Collected data
******************************

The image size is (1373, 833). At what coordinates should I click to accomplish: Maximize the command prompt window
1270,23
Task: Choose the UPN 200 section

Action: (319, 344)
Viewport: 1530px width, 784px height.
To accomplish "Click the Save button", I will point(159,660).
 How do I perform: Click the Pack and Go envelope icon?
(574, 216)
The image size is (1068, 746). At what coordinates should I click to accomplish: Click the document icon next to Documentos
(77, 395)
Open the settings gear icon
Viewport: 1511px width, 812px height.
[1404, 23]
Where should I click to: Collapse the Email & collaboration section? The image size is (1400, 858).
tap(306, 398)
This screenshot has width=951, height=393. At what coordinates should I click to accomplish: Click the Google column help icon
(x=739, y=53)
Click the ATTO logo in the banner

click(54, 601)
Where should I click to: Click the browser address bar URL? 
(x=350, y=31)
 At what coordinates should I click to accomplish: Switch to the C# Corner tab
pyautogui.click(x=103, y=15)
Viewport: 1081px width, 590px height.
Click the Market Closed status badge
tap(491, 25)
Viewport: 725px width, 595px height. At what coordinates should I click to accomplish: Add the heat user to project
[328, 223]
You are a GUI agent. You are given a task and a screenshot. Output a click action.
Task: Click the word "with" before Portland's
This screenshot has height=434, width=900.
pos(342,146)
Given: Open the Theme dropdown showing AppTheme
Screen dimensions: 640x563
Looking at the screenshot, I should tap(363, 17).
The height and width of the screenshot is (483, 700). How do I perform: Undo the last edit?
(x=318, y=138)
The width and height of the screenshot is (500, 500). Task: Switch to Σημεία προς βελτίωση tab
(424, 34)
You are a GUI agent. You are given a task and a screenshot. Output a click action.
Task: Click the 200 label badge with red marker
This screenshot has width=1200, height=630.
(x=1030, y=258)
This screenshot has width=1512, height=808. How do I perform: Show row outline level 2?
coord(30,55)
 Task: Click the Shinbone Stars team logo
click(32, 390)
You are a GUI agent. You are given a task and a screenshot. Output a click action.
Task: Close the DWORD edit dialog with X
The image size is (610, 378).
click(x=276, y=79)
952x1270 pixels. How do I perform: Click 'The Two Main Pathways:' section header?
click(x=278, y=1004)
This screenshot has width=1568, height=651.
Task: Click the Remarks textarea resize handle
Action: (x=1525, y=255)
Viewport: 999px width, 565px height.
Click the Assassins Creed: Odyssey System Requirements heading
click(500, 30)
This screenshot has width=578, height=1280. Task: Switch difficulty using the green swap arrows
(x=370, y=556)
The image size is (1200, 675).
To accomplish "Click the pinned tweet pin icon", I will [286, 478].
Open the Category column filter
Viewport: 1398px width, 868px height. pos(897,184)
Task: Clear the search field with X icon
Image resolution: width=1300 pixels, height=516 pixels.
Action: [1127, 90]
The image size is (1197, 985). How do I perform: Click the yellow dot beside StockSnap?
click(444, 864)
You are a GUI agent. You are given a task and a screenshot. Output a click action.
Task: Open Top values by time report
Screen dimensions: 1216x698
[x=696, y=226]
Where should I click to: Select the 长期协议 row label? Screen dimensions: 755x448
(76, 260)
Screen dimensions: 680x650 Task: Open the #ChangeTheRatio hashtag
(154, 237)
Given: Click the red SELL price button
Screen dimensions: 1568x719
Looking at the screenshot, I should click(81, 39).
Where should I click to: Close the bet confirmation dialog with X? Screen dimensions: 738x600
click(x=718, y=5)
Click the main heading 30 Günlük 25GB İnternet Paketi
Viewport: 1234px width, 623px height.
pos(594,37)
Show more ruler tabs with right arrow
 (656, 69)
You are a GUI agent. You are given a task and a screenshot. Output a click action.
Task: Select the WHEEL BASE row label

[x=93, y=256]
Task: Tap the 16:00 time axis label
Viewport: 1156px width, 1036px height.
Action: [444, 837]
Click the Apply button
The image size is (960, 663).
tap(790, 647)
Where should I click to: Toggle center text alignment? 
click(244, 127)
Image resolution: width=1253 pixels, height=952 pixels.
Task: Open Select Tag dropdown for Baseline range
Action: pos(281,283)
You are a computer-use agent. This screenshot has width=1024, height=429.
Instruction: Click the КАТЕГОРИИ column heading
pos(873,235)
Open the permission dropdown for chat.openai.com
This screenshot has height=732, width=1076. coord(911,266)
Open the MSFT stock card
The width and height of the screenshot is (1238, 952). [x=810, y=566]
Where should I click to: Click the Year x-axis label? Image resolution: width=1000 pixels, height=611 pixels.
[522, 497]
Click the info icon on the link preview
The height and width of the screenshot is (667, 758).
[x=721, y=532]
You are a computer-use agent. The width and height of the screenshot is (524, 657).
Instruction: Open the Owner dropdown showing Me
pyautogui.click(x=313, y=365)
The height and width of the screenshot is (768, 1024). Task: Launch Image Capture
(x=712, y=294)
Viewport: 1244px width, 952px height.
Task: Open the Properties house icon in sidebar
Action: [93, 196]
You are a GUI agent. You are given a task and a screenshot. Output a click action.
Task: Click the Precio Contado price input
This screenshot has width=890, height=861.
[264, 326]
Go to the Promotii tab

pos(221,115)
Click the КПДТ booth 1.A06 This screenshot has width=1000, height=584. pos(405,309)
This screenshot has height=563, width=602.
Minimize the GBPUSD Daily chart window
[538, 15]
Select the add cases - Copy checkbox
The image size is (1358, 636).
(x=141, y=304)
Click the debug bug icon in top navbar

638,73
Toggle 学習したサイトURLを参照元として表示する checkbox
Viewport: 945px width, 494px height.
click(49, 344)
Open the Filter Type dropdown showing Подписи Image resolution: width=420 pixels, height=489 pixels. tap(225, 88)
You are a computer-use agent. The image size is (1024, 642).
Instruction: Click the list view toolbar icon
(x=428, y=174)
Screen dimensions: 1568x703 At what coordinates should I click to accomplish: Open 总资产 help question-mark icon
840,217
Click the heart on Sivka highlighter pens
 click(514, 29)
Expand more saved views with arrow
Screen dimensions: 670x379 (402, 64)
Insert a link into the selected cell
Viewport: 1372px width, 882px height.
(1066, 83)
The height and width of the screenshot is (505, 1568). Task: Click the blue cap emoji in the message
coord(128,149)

******************************

→ **Activity**: How many of the lines above hold the word "time"? Answer with only the number.

→ **Written solution**: 2